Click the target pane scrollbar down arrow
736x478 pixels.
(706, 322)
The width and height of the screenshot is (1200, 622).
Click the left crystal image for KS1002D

§ §

### [Brief]
Repeat exactly, and only, the lines from the line containing "The width and" through the last line of the records above, both included.

### [Completed exercise]
The width and height of the screenshot is (1200, 622).
Click the left crystal image for KS1002D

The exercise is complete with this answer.